How to Dispute a Workers’ Comp Audit
If you don’t have to be compelled to pay any extra perhaps even received a refund―you will relax till next year’s audit. However, your underwriter may decide you paid deficiently and send you a bill. therein case, you either got to write a check or dispute the audit.
Each carrier has its own rules for disputing a workers’ compensation audit. However, most insurers expect employers to file a dispute in writing at intervals a group time, thus you ought to contact your carrier instantly. possibly, your carrier can need details on why you think that your bill is wrong associated with an estimate of what you think that it ought to be. You won’t need to pay the extra premium whereas your insurance underwriter evaluates your grievance, however, you will be needed to pay any undisputed portion by the date on the audit bill.

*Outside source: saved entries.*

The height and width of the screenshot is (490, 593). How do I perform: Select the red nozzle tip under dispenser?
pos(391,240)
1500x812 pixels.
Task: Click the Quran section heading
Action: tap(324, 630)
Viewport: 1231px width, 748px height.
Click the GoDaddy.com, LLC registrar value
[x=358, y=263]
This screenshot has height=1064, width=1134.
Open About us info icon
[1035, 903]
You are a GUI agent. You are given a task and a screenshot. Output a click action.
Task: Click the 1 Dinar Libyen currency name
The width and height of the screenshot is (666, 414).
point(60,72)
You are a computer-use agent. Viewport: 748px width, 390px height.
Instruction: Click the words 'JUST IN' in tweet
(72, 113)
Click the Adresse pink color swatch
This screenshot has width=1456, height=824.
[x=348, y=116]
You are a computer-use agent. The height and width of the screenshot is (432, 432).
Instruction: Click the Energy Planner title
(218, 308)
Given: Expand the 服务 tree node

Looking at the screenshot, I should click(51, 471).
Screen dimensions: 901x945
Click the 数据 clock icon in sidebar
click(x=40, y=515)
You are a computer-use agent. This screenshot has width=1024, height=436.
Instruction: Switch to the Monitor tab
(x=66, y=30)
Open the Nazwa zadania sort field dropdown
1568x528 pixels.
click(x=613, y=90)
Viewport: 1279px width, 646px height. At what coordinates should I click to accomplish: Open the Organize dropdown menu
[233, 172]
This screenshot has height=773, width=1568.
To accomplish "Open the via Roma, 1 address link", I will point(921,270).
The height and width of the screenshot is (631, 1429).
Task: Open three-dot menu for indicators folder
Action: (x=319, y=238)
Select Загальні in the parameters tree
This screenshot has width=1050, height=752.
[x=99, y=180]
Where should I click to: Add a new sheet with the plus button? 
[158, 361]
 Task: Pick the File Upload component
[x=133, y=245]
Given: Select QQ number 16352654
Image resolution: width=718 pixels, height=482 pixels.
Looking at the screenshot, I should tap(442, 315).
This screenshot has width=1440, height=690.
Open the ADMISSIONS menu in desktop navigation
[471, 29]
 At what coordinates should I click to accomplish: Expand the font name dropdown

Common Mistakes in Workers’ Compensation Audits
Being charged an additional premium doesn’t automatically mean the auditor made a mistake. Workers’ compensation premiums are complicated things, so mistakes are pretty common. Below are a few of the most common errors:
- Including items in payroll that shouldn’t be there
- Using the wrong class codes for employees
- Changing your experience modifier
- Charging for an insured subcontractor
- Including exempt workers in the payroll
How to Make a Workers’ Comp Audit Easier
Every company that problems workers’ compensation insurance reviews policies at the top of their terms, thus you can’t avoid Associate in Nursing audit. However, you'll create the audit method easier if you choose pay-as-you-go workers’ compensation.
Pay-as-you-go Workers’ comp could be a payment set up wherever your nondepository financial institution charges you whenever you run payroll. This typically needs you to transfer or enter your payroll info to the insurer’s platform manually. However, some payroll firms will integrate together with your nondepository financial institution to transfer your information and pay your premium mechanically.
The big point here is that a pay-as-you-go set up means that your workers’ compensation premium is a lot of correct. Your nondepository financial institution still must audit your policy as a result of there might be errors in classifications or remuneration however pay-as-you-go plans typically lead to smaller premium changes.